The Watooka Staff Club was the focal point of the community, we had no malls to hang out in, so all the kids hung around the club’s pool. Many pool games were invented or inherited which kept everyone entertained. There were no lifeguards, and some of the games we played would never be allowed in a supervised environment, especially nowadays. For example King of the Castle – where challengers would wrestle the King stationed at the end of the diving board. If the king was thrown into the water without the challenger also going in, the challenger became the new king. This game often resulted in scrapes and bruises from the diving board, and sometimes the edge of the concrete pool, but we always considered it to be enormous fun.
Another game of dubious safety was “Keep the Pot Boiling”, where a line of kids tried to keep water splashes from cannonballs off the diving board continuously in the air. This required the next kid to jump off the diving board before the first kid landed, and everyone tried to land as close as possible to the side of the pool so they could get out of the water and back on the diving board in time to keep the pot boiling. Today, every aspect of this game would be a transgression, running on the side of the pool, too many people on the diving board, jumping while people are still in the water in front, jumping towards the side, jumping close to someone else, yelling too loud, and I’m sure I’m missing some, but these things were what made it so much fun.
Then there was dead man diving, where you pretend to get shot just as you leapt off the diving board.
And there was diving for glasses – drinks came in bottles not cans and were drunk out of glasses because every drink needed ice, no paper cups in sight. Of course glass almost totally disappears in water, so we would throw all the glasses in the deep end and see who could find the most.
Tube diving – seeing how far away you could dive through the hole in n inert tube. The tube might be rolling on the water or even flying through the air at the time.
Knights and horses – traditional water-based piggyback fighting.
Many kinds of races and dares, sometimes involving running around performing tasks on the grounds and down at the river as well as pool antics.
Zillions of kinds of tag, one of which was Dark Tag. We would sometimes gather down at the pool at night, turn off all the pool lights and play tag. The whole pool was so dark, it was impossible to see someone at arms length. The game was all about stealth at close quarters, you had to control your breathing and be able to swim totally silently – quite a bit harder than it sounds. The attraction of the game was more to do with the eeriness of the unknown than actually having a great set of rules. Most of the time you could swear you were the only person in the pool. You have no idea who is actually “it” and if you bump into another quarry, you could actually end up thinking you got tagged. We still played it whenever it was dark enough. One time we arrived to an already darkened pool and were playing for 20 minutes before we discovered there were a couple of older teenagers (who shall remain nameless) “making out” in the deep end. I’ll leave the rest to your imagination, but you will need a pretty good imagination to guess the details of what they were doing.

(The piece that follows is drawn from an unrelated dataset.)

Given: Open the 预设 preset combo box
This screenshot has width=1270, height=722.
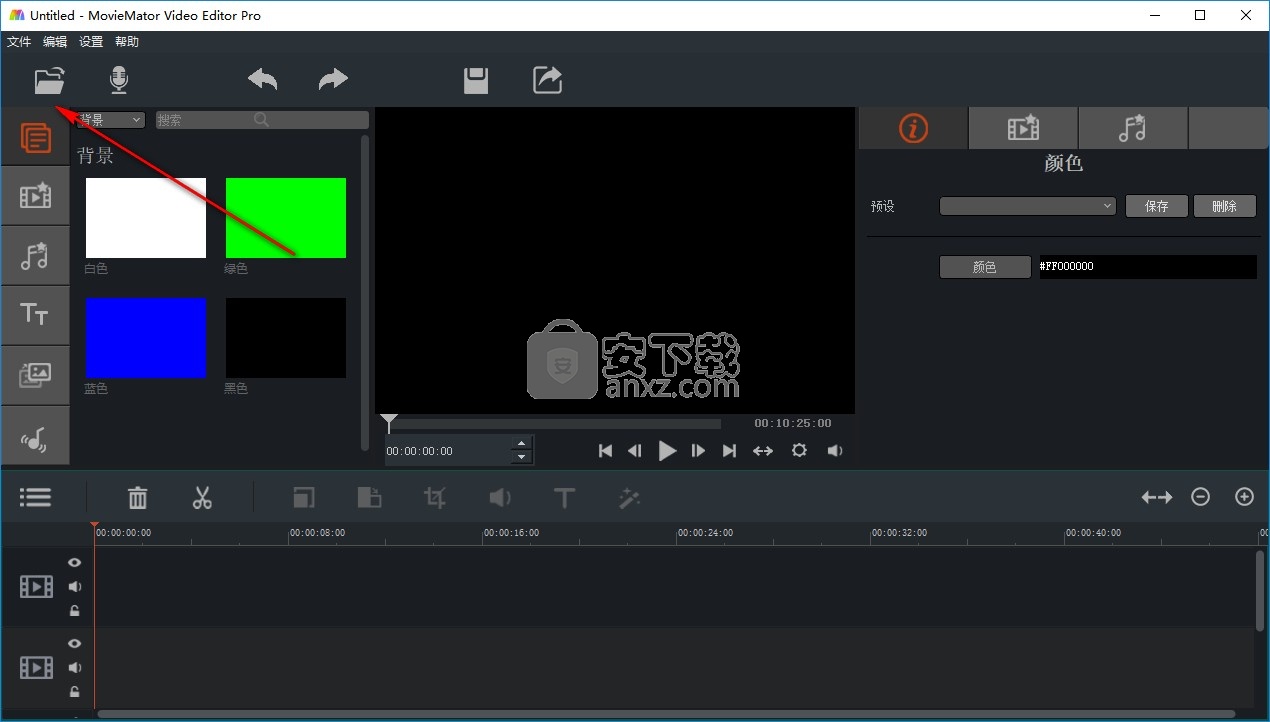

Says Katy to Evan the father, “Did you know about this stuff.”
EW “Some of it. That stuff was pretty mild.”
KW “Is that like me saying to my granddaughters, ‘You call THAT a mini-skirt’?”
EW “Yup.”
One game I liked was close range water splashing. I guess the object was to get your opponent to back down by either getting so much water in the other persons face that they had to back off to get air or because of the pain in their eyes. The most successful technique was cupping the hand and firing it over the water surface which propelled a very forceful jet of water that could sting an eye from 15 feet plus and worse closer in. Being able to hold your breath for a long time while engaged in heavy exercise was a clear advantage. Red eye was a dead give away of playing that game.